> **Brief**
If a line in the entries contains the word "will", list it.

(Stored records)
※

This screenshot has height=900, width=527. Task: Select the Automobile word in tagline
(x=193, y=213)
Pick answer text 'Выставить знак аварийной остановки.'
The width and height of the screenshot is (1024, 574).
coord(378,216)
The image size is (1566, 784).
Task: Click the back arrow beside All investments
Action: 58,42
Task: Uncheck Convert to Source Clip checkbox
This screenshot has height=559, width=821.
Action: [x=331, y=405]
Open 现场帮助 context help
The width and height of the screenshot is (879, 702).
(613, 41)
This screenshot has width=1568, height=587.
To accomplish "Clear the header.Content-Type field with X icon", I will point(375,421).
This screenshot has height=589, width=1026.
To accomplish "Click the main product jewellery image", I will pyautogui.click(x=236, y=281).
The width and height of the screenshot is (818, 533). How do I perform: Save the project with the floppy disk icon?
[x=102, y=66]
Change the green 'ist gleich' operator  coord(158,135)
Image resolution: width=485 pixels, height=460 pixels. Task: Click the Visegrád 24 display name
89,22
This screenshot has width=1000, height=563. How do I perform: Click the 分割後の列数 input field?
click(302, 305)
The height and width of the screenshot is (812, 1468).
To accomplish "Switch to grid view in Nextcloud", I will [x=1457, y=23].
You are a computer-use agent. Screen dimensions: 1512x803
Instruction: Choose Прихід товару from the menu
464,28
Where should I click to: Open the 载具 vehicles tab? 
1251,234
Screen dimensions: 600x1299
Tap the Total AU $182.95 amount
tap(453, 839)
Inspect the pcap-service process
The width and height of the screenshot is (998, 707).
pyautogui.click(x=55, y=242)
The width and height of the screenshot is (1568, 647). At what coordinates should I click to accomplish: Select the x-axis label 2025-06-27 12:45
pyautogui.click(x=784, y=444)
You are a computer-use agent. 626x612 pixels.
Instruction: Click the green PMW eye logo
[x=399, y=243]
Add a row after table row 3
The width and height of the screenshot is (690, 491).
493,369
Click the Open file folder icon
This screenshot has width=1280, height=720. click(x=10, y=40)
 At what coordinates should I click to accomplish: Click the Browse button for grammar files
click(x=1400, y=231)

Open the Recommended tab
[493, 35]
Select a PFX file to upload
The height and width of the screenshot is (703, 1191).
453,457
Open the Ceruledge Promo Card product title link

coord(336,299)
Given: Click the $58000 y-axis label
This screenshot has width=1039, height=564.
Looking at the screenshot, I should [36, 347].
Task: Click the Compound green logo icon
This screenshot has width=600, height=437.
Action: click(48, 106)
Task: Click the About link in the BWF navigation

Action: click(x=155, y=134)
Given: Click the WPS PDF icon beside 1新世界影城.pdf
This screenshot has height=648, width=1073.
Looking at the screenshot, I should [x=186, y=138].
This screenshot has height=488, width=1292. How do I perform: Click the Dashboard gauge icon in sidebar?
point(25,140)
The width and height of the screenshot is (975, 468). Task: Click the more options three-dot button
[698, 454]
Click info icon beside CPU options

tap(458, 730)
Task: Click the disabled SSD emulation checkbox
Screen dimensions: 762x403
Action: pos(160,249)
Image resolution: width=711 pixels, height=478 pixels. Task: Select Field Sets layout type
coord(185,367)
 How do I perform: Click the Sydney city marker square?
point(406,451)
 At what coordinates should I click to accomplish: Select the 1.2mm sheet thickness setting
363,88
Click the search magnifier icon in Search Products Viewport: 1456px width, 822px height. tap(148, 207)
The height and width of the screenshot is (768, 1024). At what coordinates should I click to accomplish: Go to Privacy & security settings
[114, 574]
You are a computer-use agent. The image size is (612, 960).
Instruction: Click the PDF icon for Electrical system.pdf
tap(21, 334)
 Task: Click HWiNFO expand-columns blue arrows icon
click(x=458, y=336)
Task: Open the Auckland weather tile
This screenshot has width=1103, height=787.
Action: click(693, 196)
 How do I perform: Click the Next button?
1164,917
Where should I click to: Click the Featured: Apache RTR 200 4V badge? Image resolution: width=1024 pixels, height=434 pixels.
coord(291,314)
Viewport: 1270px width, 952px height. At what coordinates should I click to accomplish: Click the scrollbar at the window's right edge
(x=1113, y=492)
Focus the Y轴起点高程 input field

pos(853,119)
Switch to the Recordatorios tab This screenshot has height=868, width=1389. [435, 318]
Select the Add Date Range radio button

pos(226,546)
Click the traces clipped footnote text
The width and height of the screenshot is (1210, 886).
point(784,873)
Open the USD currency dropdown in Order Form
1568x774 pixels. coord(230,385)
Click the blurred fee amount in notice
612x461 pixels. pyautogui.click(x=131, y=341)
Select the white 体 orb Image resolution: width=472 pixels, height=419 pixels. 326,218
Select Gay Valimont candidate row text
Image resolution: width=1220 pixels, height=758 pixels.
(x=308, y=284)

※

> **Exercise solution**
To accomplish "Clear the header.Content-Type field with X icon", I will point(375,421).
To accomplish "Click the main product jewellery image", I will pyautogui.click(x=236, y=281).
To accomplish "Switch to grid view in Nextcloud", I will [x=1457, y=23].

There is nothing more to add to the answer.